Differential Gated Self-Attention
This work addresses noise resilience in Transformers for applications in vision and language, representing an incremental improvement by building on prior methods like the Differential Transformer.
The paper tackled the problem of Transformers being susceptible to corrupted inputs by proposing Multihead Differential Gated Self-Attention (M-DGSA), which learns per-head input-dependent gating to dynamically suppress attention noise, resulting in consistent robustness gains over baselines on vision and language benchmarks.

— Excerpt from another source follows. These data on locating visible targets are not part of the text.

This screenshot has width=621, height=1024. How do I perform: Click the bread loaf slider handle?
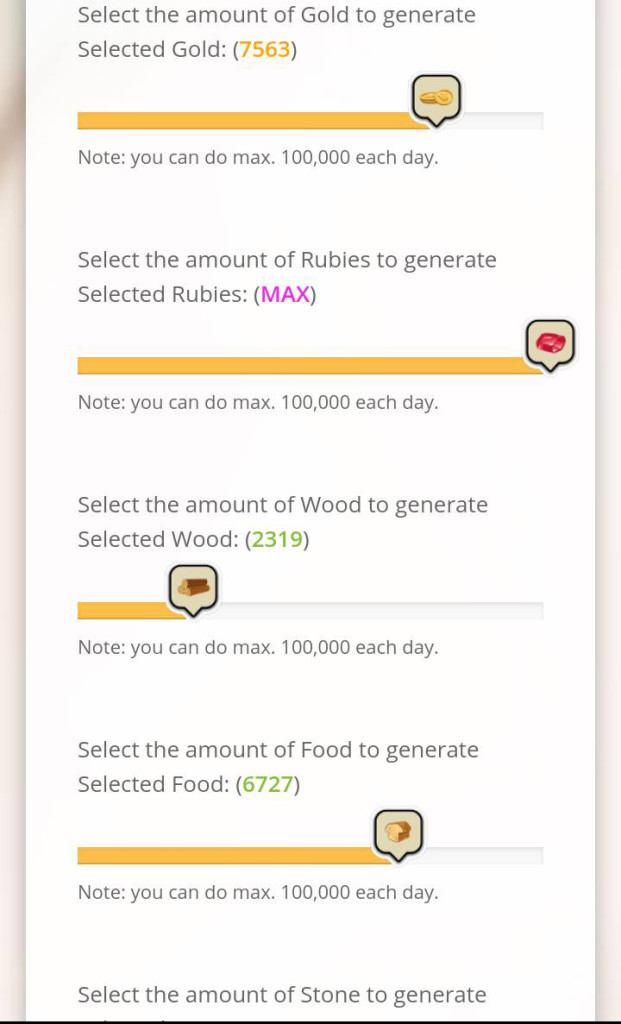pos(398,832)
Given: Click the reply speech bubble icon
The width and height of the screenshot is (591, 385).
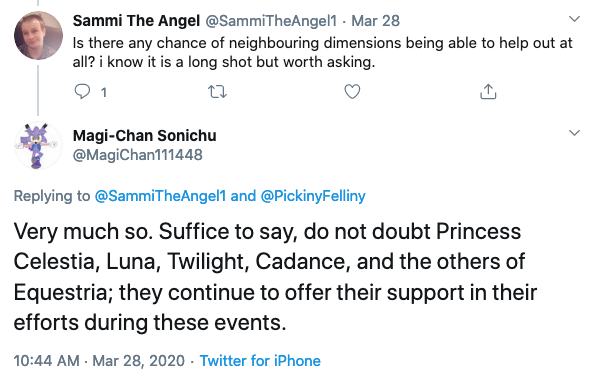Looking at the screenshot, I should (82, 91).
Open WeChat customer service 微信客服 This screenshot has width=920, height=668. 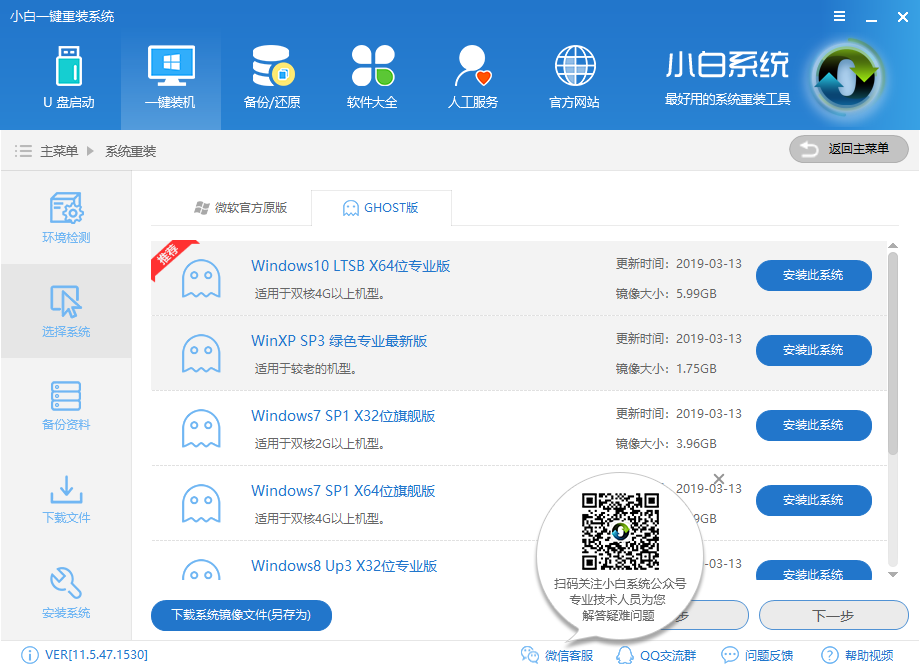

Transformers excel across a large variety of tasks but remain susceptible to corrupted inputs, since standard self-attention treats all query-key interactions uniformly. Inspired by lateral inhibition in biological neural circuits and building on the recent use by the Differential Transformer's use of two parallel softmax subtraction for noise cancellation, we propose Multihead Differential Gated Self-Attention (M-DGSA) that learns per-head input-dependent gating to dynamically suppress attention noise. Each head splits into excitatory and inhibitory branches whose dual softmax maps are fused by a sigmoid gate predicted from the token embedding, yielding a context-aware contrast enhancement. M-DGSA integrates seamlessly into existing Transformer stacks with minimal computational overhead. We evaluate on both vision and language benchmarks, demonstrating consistent robustness gains over vanilla Transformer, Vision Transformer, and Differential Transformer baselines. Our contributions are (i) a novel input-dependent gating mechanism for self-attention grounded in lateral inhibition, (ii) a principled synthesis of biological contrast-enhancement and self-attention theory, and (iii) comprehensive experiments demonstrating noise resilience and cross-domain applicability.